Doch seit einigen Jahren wurde die Kraft der Sonne wieder stärker, die Tage wurden heller. Nicht sehr viel und nur sehr langsam, aber er konnte es spüren. Es gab nicht sehr viele

Winterkinder, er zählte zu den ältesten, nach ihm wurden noch einige wenige geboren. Dass welche geboren wurden, lag nun schon über zwanzig Jahre zurück, es waren jedoch zu wenige, um das Leben im Dorf zu halten. Zu viele starben und zu wenige wurden geboren. Seine Frau war ebenfalls ein Winterkind, zwei Jahre jünger als er. Darian hatte sie zu sich genommen, als ihre Eltern starben. Jahrelang lebte sie bei ihm, dann wurde mehr daraus. Sie bekundeten vor einem Jahr seinen Eltern, dass sie jetzt ihr Leben gemeinsam verbringen würden. Das ganze Dorf freute sich mit ihnen und zu ihrem Bekenntnis erhielten sie eine bedeutende Menge des seltenen Brennholzes geschenkt. Darian und seine Frau beschlossen, das Holz für einen besonderen Moment, gut aufzubewahren.

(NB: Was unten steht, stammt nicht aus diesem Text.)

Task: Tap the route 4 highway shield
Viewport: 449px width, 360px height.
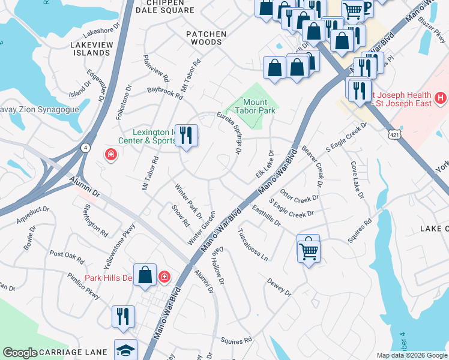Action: click(x=87, y=147)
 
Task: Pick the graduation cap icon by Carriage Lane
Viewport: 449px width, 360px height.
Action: click(x=125, y=350)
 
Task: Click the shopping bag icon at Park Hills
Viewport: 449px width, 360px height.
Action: click(x=145, y=275)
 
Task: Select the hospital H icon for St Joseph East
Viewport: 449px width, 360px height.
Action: click(x=440, y=97)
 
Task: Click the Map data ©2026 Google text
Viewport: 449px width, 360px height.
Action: click(x=411, y=355)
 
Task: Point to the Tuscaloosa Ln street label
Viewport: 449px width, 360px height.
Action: click(x=253, y=244)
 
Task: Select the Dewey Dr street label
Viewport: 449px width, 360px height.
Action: click(x=279, y=287)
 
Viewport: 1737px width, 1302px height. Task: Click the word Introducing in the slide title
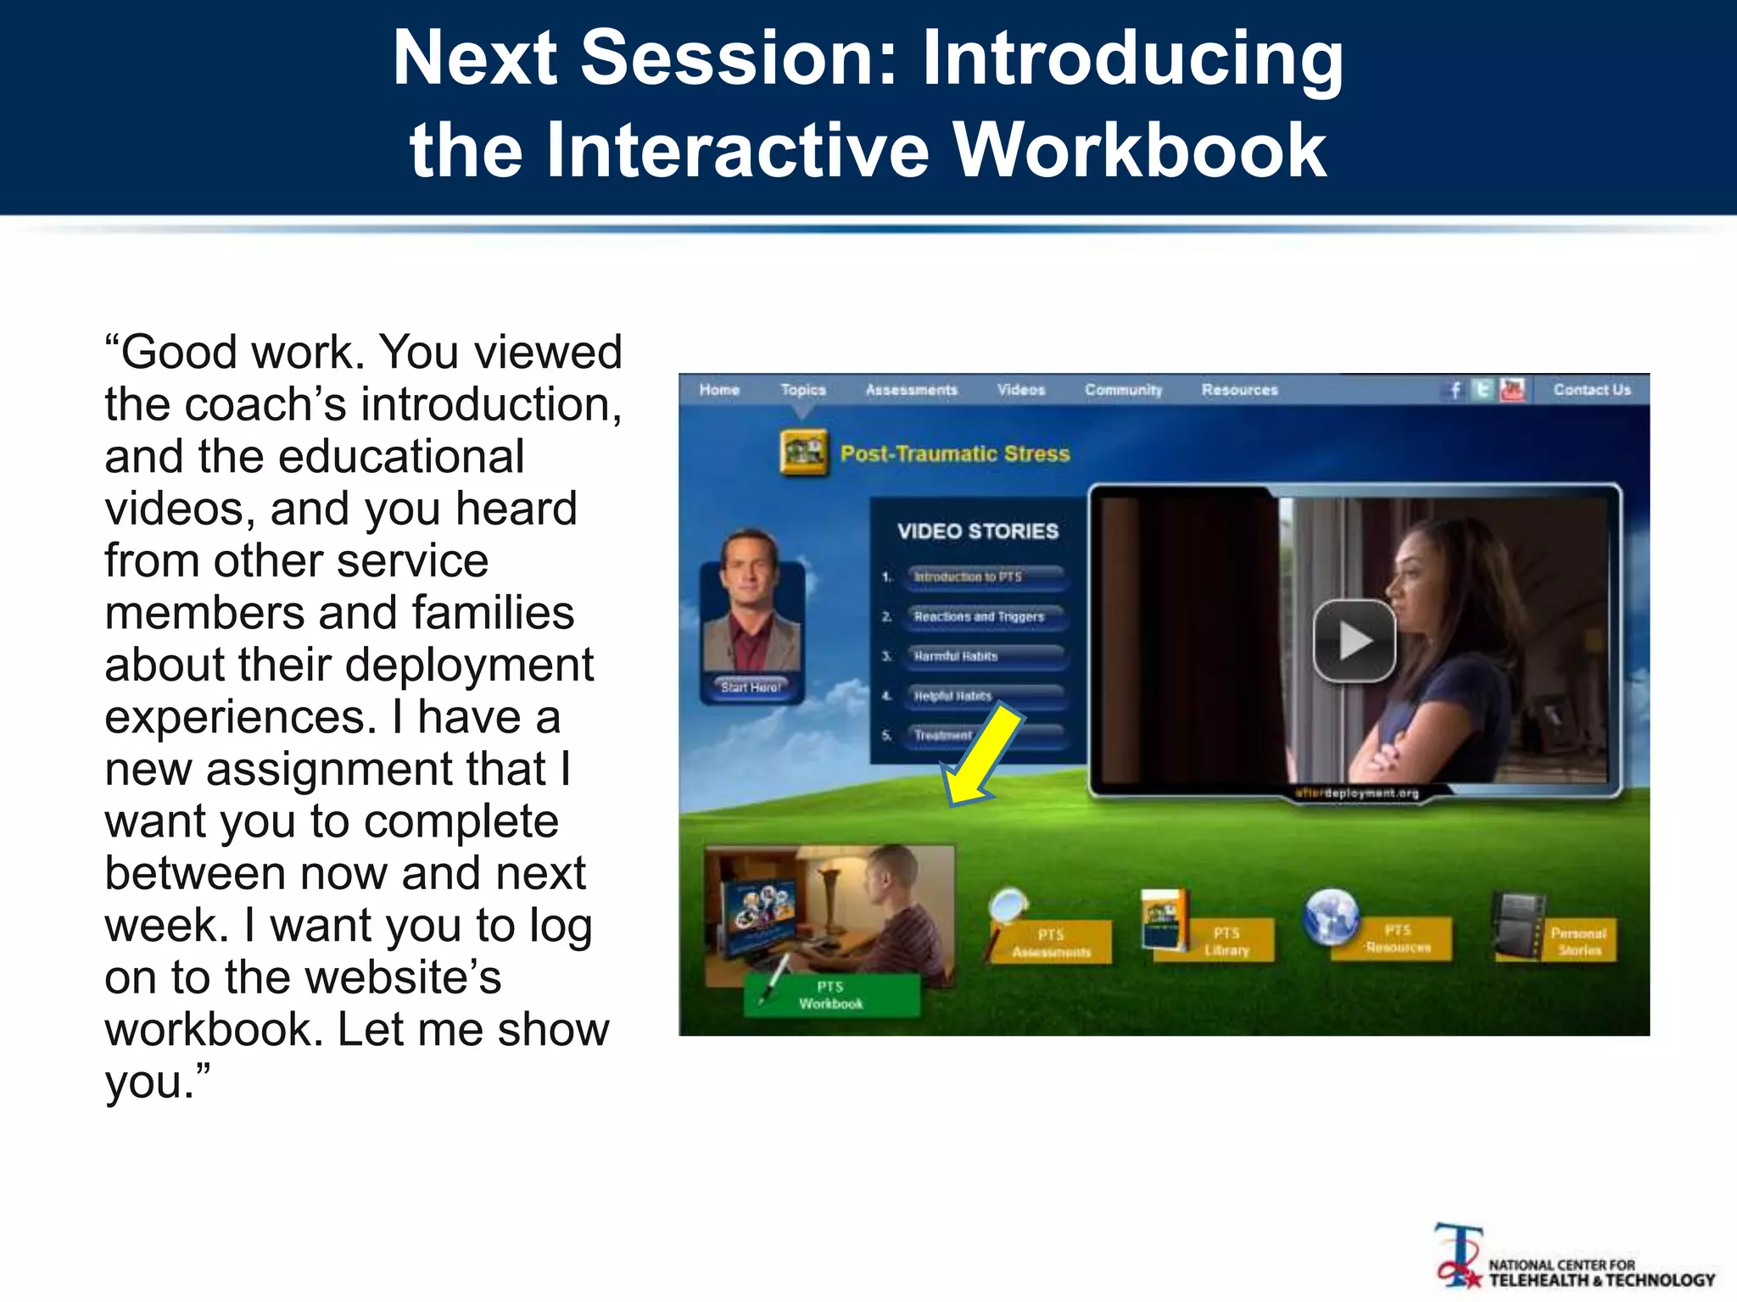point(1131,59)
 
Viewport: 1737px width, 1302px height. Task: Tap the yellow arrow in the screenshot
point(986,754)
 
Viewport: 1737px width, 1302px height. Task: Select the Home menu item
point(719,390)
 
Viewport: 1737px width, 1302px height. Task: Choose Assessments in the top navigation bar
point(911,390)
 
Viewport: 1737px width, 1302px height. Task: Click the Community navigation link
point(1123,390)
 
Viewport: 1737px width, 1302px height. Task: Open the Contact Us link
point(1591,390)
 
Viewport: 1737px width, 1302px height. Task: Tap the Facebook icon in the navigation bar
point(1455,390)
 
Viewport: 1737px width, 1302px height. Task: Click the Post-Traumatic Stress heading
point(954,453)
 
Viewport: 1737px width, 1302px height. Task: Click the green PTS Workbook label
point(830,995)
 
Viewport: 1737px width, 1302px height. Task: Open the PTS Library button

Heute war dieser Tag. Darian hatte seine Frau davon überzeugt, dass es bald wieder einen

Frühling geben würde, der die Kraft hatte, das Eis und den Schnee zu schmelzen, der den Flüssen wieder Leben gab, der die Seen öffnete, damit sie im Sommer darin baden konnten, baden gemeinsam mit ihrem Kind. Heute würden sie mit dem aufgesparten Brennholz ihr Schlafzimmer so warm machen, dass sie zum ersten Mal ohne Kleidung nebeneinanderliegen und ein Kind zeugen konnten. Ein Kind, dass im Winter geboren würde, aber bald den Frühling sehen, einen warmen Sommer erleben durfte, das draußen ohne Kleidung spielen und es sich, wenn es ihm zu warm wurde, durch einen Sprung in den See abkühlen konnte. Vielleicht erlebte seine Tochter oder sein Sohn das nicht mehr als Kind, aber Darian und seine Frau hofften, dass sie dem jungen Mann oder der jungen Frau dabei noch zusehen konnten.